Usai sholat kami kembali ke rumahnya. Aku, dia dan Lia tertinggal dibelakang, dia menjelaskan setiap bagunan dan sejarah kotanya kepada Lia dan aku juga? Ntahlah aku saja tak mengerti karena mereka memakai bahasa mereka JAWA, aku hanya mengikuti mereka dari belakang dan sengaja aku memperlambat langkahku agar aku bisa menikmati setiap langkahku dengan mengamati setiap bangunan yang ada tanpa harus menjadi nyamuk dalam pembicaraan mereka. Sempat dia bertanya kepadaku kenapa kamu di belakang? Sini.. hanya itu saja, lalu dia melanjutkan ceritanya kepada lia.
Sesampai dirumahnya, aku dan temen-temen lainnya duduk di teras depan rumahnya dengan bercanda, berbicara apapun dengan menikmati kembali makanan berbuka tadi. Karena udara malam yang begitu dingin akhirnya kami pun masuk kedalam rumahnya dan melanjutkan canda tawanya.
Ibunya pun bergabung dengan kami tepat duduknya disampingku. Tapi apalah daya itu semua tak berpengaruh tetap saja yang lainnya lagi lagi berbicara bahasa JAWA. Aku dan Mas Sat hanya bisa terdiam saja, sedikitpun aku tak mengerti pembicaraannya. Akhirnya tibalah saatnya untuk meminta izin pulang karena hari pun sudah larut. Setelah berpamitan dan membawa bungkusan makanan yang diberikan oleh ibunya untuk sahur kami pun bersegeralah pulang.
Yah dalam perjalanan pulang, suasana malam yang sangat dingin. Aku yang diboncengi oleh Mas Sat kami hanya melaju lambat saja dalam perjalanan itu Mas Sat memulai pembicaraan dan dia bertanya kamu lagi dekat sama siapa? Lalu ku jawab aku dekat sama Allah, hehe.

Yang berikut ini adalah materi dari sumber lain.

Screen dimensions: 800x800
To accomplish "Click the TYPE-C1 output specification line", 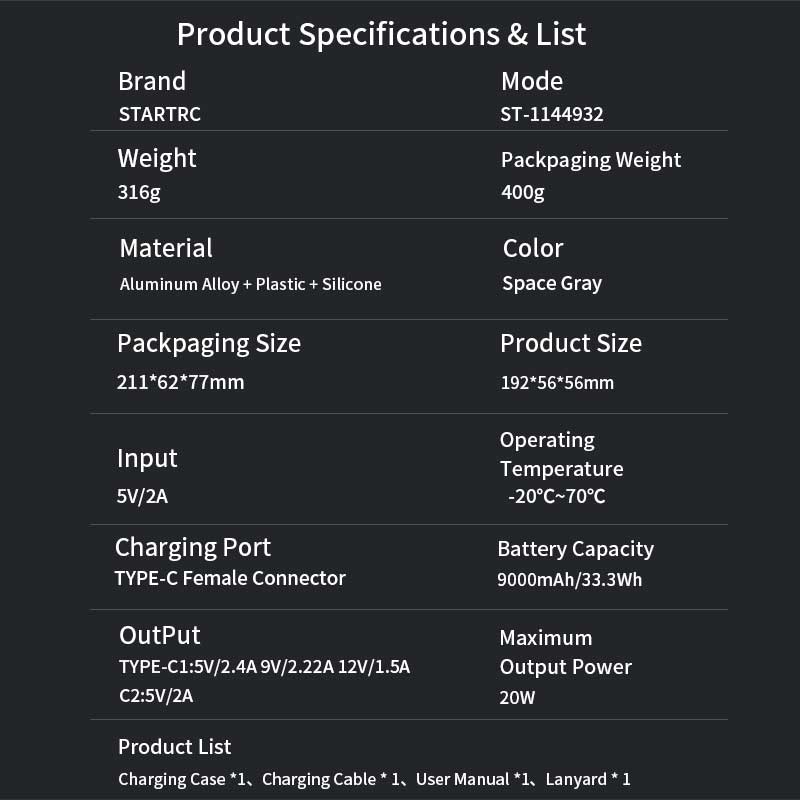I will pyautogui.click(x=264, y=667).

Serius lho Ay.. sama Rian yaa katanya. Lalu aku hanya diam dan dia melanjutkan pembicaraannya. Menjelaskan mengapa dia bisa berpikir seperti itu, aku hanya menyimak dengan seksama. Hingga akhirnya dalam topik tersebut terbawa nama Lia.

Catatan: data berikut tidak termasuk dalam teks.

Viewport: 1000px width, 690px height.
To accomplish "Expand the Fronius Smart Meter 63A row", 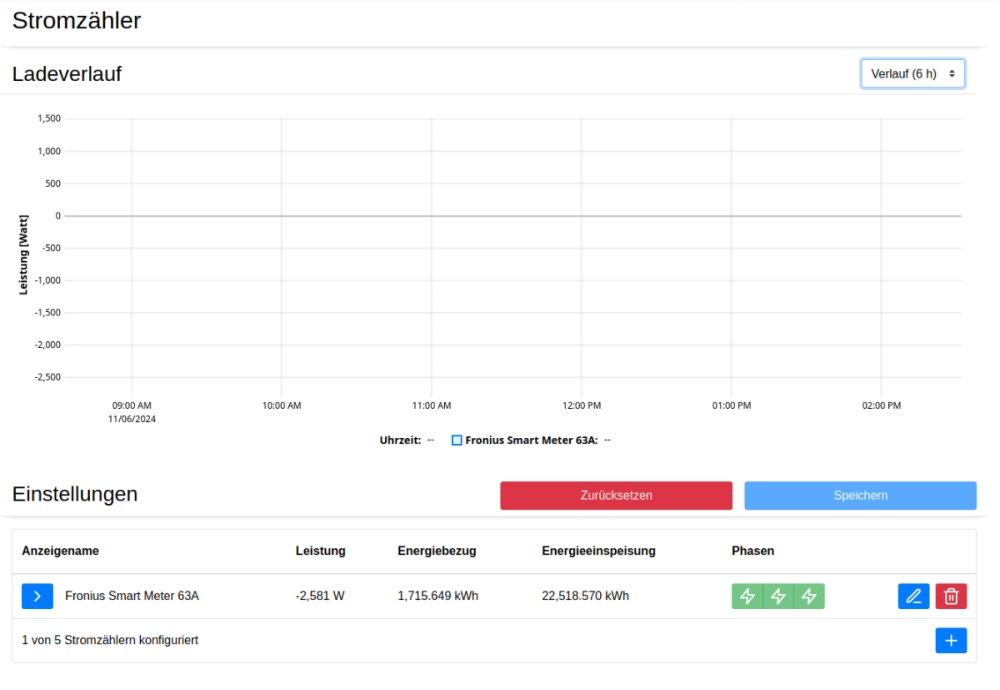I will 37,596.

Aku hanya mendengar dan mendengar saja, dan aku berpikir ternyata selama ini ada orang yang menyimak dan mengamati tentang aku dalam bersikap dan berbicara kepadanya. Entahlah aku tak mengerti mengapa indera dia begitu tajam hingga mengetahui semuanya. Awalnya aku tak mengakui akan kebenaran itu, namun akhirnya dengan paksaan dia akhirnya aku mulai bercerita sedikit tentang awal perasaanku dengannya.
Hingga dia mengatakan bahwa "menurut kasat mataku tadi, sepertinya ibunya Rian lebih senang dengan Lia karena bisa dilihat dari cara mereka berbicara. Entah mungkin karena mereka sama-sama orang jawa jadinya merasa nyaman atau gimana, tapi sekilas aku melihatnya yaa seperti itu."
Kembali lagi aku hanya mendengarkan saja, yaah malam ini hatiku sedikit sakit karena ada rasa yang melewati hati ini sedikit hingga sampailah di depan gerbang asramaku dan usai sudah cerita itu beserta paket solusinya.
Aku masuk ke kamarku dan ku berdiri di hadapan cermin mengamati diriku ini, muka kucel, hitam, hidung pesek, muka bulat dan pipi tembem. Aku berpikir bahwa aku bukan sosok yang sempurna dalam fisik mungkin benar dia lebih sempurna.
Aku meneteskan air mata saat aku membuka jaket pinjeman dari ibunya, teringat kisah tadi. Sehingga air mata membasahi pipiku seketika. Ku menangis dalam kesunyian malam dan ku mulai bercerita di sini, yaah ini cerita yang kubuat disaat hati sedang sakit. Hingga aku ingin terlelap untuk istirahat sejenak dan semoga sahur nanti aku terbangunkan.
Hingga dua hari setelah itu, aku pulang ke kampung halamanku meskipun ku membawa beberapa goresan di hatiku. Semoga saja pulang nanti rasa itu bisa terobati dengan adanya keluargaku di sana.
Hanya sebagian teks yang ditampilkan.